Why do you need math for machine learning and deep learning?

July 9, 2021

In this article, I will demonstrate why math is necessary for machine learning, data science, deep learning, and AI.

Most of my students have already heard this from me countless times. College-level math is a prerequisite for nearly all of my courses already.

This article is a bit different.

Perhaps you may believe I am biased, because I’m the one teaching these courses which require all this math.

It would seem that I am just some crazy guy, making things extra hard for you because I like making things difficult.


You’ve heard it from me many times. Now you’ll hear it from others.

This article is a collection of resources where people other than myself explain the importance of math in ML.


Example #1

Let’s begin with one of the most famous professors in ML, Daphne Koller, who co-founded Coursera.

In this clip, Lex Fridman asks what advice she would have for those interested in beginning a journey into AI and machine learning.

One important thing she mentions, which I have seen time and time again in my own experience, is that those without typical prerequisite math backgrounds often make mistakes and do things that don’t make sense.

She’s being nice here, but I’ve met many of these folks who not only have no idea that what they are doing does not make sense, they also tend to be overly confident about it!

Then it becomes a burden for me, because I have to put in more effort explaining the basics to you just to convince you that you are wrong.

For that reason, I generally advise against hiring people for ML roles if they do not know basic math.


Example #2

I enjoyed this strongly worded Reddit comment.

Original post:

Top comment:


Example #3

Not exactly machine learning, but very related field: quant finance.

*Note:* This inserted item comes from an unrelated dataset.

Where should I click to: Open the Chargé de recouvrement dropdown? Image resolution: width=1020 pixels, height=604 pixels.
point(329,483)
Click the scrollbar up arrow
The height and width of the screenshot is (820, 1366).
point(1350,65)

In fact, many students taking my courses dream about applying ML to finance.

Well, it’s going to be pretty hard if you can’t pass these interview questions.


Think about this logically: All quants who have a job can pass these kinds of interview questions. But you cannot. How well do you think you will do compared to them?


Example #4

Entrepreneur and angel investor Naval Ravikant explains why deriving (what we do in all of my in-depth machine learning courses) is much more important than memorizing on the Joe Rogan Experience.

Most beginner-level Udemy courses don’t derive anything – they just tell you random facts about ML algorithms and then jump straight to the usual 3 lines of scikit-learn code. Useless!

Link: https://www.youtube.com/watch?v=3qHkcs3kG44&t=5610s (Skips to 1:33:30 automatically)



Example #5

I found this in a thread about Lambda School (one of the many “developer bootcamps” in existence these days) getting sued for lying about its job placement rates and cutting down on its staff.

Two interesting comments here from people “in the know” about how bootcamps did not really help unless the student already had a math / science / STEM background. The first comment is striking because it is written by a former recruiter (who has the ability to see who does and doesn’t get the job).

That is to say, it is difficult to go from random guy off the street to professional software engineer from just a bootcamp alone (the implication here is that we can apply similar reasoning to online courses).

In this case, it wasn’t even that the math was being directly applied. A math / science background is important because it teaches you how to think properly. If 2 people can complete a bootcamp or online course, but only one has a STEM background and knows how to apply what they learned, that one will get the job, and the other will not.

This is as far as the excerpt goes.